Neck, shoulder, arm pain is more common among females. A summary of data from epidemiological studies in the general population found a median ratio between females and males of 1.4 for neck pain and 1.3 for shoulder pain. Treaster and Burr concluded that females do have higher prevalence than males for many types of upper extremity musculoskeletal disorders, even after controlling for the type of data source self reporting, plant/worker compensation records or physical examinations and confounders such as age. The reasons behind the prevalence differences are poorly understood, and it is still unclear whether this gender gap has been constant over time, or is increasing or decreasing.
Several studies have reported that both comorbid low back pain and comorbid psychological distress are common. Both a national study and a cross national study have shown that about two-third of individuals with musculoskeletal pain reported pain in at least 2 regions. The link between symptoms in different bodily regions may involve shared pathology, common mechanical risk factors, or some aspects of psychological distress. To the authors knowledge, no studies have reported whether the prevalence of neck, shoulder, arm pain with concurrent low back pain or psychological distress has changed over time.

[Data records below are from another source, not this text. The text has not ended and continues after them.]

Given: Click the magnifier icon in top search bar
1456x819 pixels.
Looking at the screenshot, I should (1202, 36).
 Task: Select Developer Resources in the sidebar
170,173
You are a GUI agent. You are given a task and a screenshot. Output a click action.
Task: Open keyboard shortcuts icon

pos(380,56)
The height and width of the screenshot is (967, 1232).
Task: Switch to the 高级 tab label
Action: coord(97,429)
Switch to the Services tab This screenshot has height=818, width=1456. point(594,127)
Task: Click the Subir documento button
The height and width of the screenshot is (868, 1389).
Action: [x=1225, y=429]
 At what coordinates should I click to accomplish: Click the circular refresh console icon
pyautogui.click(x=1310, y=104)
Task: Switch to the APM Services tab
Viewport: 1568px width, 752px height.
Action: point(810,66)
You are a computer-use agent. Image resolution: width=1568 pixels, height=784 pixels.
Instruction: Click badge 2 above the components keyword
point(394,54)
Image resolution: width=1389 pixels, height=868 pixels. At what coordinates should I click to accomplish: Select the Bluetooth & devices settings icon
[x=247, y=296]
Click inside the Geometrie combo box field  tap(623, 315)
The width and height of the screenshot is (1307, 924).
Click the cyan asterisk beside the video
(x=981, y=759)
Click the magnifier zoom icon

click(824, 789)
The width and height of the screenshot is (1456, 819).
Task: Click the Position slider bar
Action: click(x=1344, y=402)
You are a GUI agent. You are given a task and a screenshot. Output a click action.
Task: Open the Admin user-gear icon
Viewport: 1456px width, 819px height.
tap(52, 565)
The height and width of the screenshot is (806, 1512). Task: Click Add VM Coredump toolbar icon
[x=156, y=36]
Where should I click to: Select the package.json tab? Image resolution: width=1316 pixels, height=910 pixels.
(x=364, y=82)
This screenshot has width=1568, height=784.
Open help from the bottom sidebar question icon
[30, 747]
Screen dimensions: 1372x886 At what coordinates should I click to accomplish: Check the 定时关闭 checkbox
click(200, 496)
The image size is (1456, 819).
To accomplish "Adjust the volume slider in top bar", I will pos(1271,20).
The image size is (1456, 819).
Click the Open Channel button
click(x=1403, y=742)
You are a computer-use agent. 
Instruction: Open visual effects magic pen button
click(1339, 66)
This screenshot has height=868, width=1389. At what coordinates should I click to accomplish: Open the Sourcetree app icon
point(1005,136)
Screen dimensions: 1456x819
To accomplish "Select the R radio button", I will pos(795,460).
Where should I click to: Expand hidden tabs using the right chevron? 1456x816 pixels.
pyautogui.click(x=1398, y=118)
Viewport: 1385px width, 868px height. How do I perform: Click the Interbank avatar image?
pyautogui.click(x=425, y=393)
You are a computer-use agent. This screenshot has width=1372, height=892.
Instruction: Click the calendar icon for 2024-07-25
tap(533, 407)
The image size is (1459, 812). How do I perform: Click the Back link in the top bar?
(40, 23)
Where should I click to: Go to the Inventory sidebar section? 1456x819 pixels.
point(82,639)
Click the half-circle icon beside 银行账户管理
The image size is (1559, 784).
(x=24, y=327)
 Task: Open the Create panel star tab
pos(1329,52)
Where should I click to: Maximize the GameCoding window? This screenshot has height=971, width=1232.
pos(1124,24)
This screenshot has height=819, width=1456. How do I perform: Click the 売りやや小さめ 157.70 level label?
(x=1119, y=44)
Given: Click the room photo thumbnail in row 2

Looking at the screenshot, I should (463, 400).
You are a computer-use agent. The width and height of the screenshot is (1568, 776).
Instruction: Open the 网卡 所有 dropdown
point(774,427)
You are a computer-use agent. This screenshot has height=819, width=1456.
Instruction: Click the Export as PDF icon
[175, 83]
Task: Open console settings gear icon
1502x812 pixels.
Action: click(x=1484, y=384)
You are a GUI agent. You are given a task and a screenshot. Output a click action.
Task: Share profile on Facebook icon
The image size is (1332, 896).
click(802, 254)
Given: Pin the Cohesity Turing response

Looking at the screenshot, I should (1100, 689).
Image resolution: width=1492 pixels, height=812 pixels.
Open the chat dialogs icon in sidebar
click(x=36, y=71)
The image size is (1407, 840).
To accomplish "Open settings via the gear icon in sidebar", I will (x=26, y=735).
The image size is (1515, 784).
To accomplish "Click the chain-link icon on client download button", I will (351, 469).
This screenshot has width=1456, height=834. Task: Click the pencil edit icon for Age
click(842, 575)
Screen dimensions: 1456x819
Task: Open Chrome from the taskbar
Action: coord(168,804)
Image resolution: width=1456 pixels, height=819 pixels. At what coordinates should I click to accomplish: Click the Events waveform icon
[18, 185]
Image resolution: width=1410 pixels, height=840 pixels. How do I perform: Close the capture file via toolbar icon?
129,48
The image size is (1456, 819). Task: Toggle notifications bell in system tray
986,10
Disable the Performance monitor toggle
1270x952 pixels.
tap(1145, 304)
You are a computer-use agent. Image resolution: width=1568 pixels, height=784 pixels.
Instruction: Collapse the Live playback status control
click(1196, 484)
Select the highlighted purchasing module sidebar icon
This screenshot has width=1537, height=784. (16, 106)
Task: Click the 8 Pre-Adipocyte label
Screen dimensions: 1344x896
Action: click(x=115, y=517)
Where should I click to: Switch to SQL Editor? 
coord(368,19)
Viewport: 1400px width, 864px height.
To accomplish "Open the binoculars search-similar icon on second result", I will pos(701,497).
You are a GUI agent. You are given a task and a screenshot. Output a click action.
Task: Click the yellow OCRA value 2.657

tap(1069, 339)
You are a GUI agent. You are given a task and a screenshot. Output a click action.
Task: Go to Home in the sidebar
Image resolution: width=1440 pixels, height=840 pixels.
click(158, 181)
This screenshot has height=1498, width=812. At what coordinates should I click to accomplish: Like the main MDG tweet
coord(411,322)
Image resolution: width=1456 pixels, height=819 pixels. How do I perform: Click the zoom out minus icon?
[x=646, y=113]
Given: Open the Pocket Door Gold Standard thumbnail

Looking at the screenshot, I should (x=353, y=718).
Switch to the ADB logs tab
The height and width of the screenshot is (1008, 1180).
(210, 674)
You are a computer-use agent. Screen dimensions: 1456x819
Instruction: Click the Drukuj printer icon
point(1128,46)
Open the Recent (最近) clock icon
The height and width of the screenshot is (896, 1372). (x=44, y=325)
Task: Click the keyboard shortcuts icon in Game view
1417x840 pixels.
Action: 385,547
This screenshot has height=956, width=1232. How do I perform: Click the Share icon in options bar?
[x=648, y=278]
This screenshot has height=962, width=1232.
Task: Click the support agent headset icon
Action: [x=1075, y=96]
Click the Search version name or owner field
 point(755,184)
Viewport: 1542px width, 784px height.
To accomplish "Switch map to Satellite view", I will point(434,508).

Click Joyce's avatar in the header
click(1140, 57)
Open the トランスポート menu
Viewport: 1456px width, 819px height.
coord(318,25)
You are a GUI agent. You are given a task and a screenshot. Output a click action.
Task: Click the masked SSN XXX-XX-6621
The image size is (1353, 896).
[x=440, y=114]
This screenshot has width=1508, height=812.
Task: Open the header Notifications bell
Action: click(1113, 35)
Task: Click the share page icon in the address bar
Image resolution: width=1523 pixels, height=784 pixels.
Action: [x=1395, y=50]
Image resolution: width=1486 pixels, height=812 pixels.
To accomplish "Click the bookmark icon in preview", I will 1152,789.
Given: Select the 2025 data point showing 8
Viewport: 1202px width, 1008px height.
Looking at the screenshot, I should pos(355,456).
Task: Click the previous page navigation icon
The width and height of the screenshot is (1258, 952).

This article presents data on the prevalence of neck, shoulder, arm pain, neck, shoulder, arm pain with concurrent low back pain, and neck, shoulder, arm pain with concurrent psychological distress, from the Stockholm Public Health Surveys that have been carried out every 4 years since 1990.
It has been hypothesized that the prevalence of musculoskeletal pain is increasing, but the evidence has been both sparse and equivocal. In contrast to an earlier study that found a 2 to 4 fold increase of pain in 2 surveys conducted 40 years apart, the results in the present article indicated a slight rise in the prevalence of neck, shoulder, arm pain, which may indicate a similar but weaker time trend.